I am trying to understand the job, stage and task details shown in SparkUI for the following pyspark snippet
# Disabling adaptive execution to see 200 shuffle partitions show up
spark.conf.set('spark.sql.adaptive.enabled', 'false')
df = spark.createDataFrame(pd.DataFrame([[1, 2, 3],[4,5,6]], columns=['a','b','c']))
df.groupBy('a').agg({'b': 'sum'}).withColumnRenamed('sum(b)', 'b').orderBy(F.desc('b')).collect()
This is making sense as I am noticing two shuffle exchanges corresponding to group-by
and order-by
operations. I am guessing HashAggregate
in the first block (before the first shuffle) is a local aggregation done by each task (like combiner in map-reduce). Is that correct?
For job & stage level details I have several questions.
- Why there are two jobs as there is only one action
collect
?
- Stage-5 & 6 (job-3) appears to be transformation for
group-by
. If that is the case then I can't make sense of Stage 7,8,9 (job-4) as I am seeing two more exchanges there.
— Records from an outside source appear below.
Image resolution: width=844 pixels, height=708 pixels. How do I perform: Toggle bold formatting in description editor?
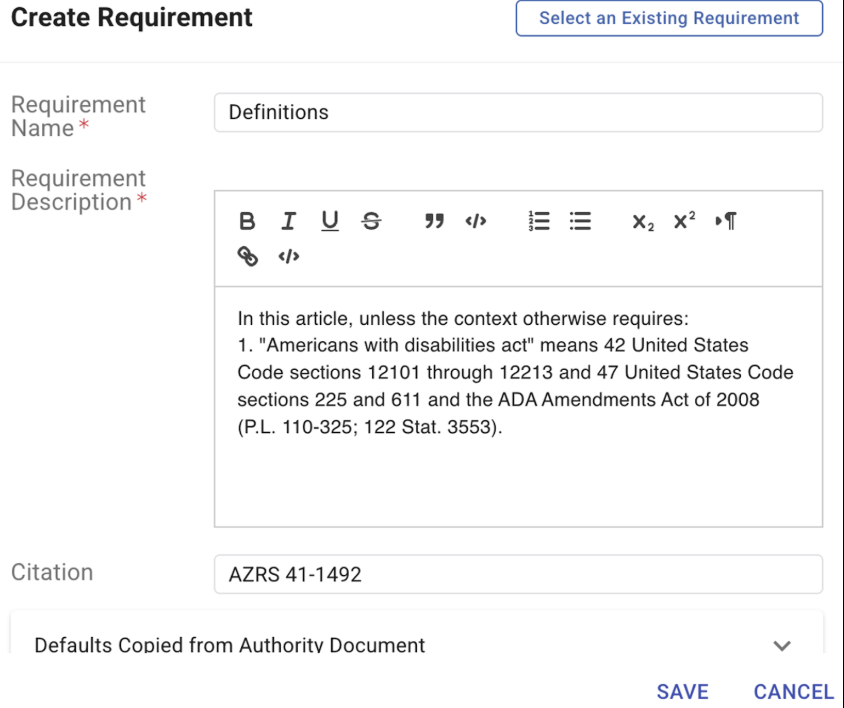point(247,222)
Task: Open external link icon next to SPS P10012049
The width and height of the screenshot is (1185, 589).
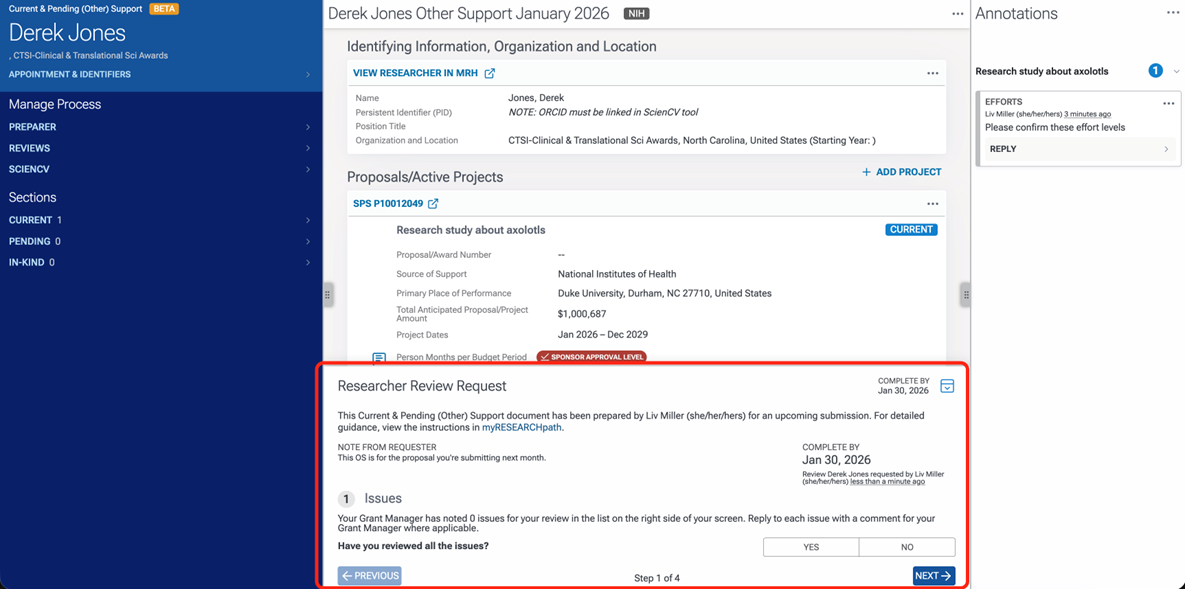Action: click(433, 204)
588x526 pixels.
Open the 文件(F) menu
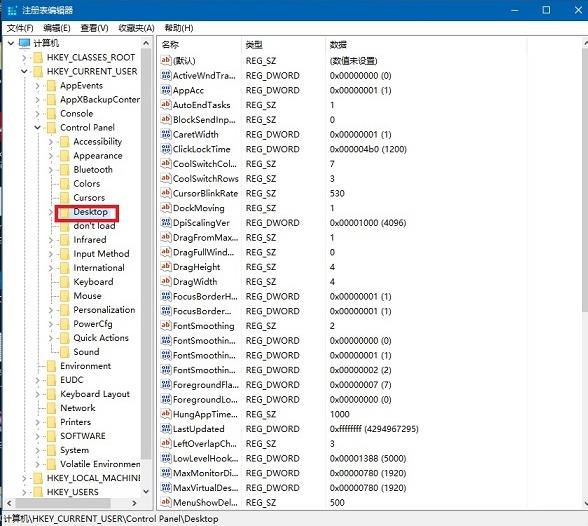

Am I not understanding it correctly? - I am also expecting output of stage-6 to be fed into stage-8 instead
stage-7
becoming the predecessor of stage-8. Also what is the role ofparallelize->mapPartitions...->
in stage-7? What transformation (in pyspark snippet) does it correspond to? - Is it getting skipped because corresponding data is found in cache?
Any help will be really appreciated.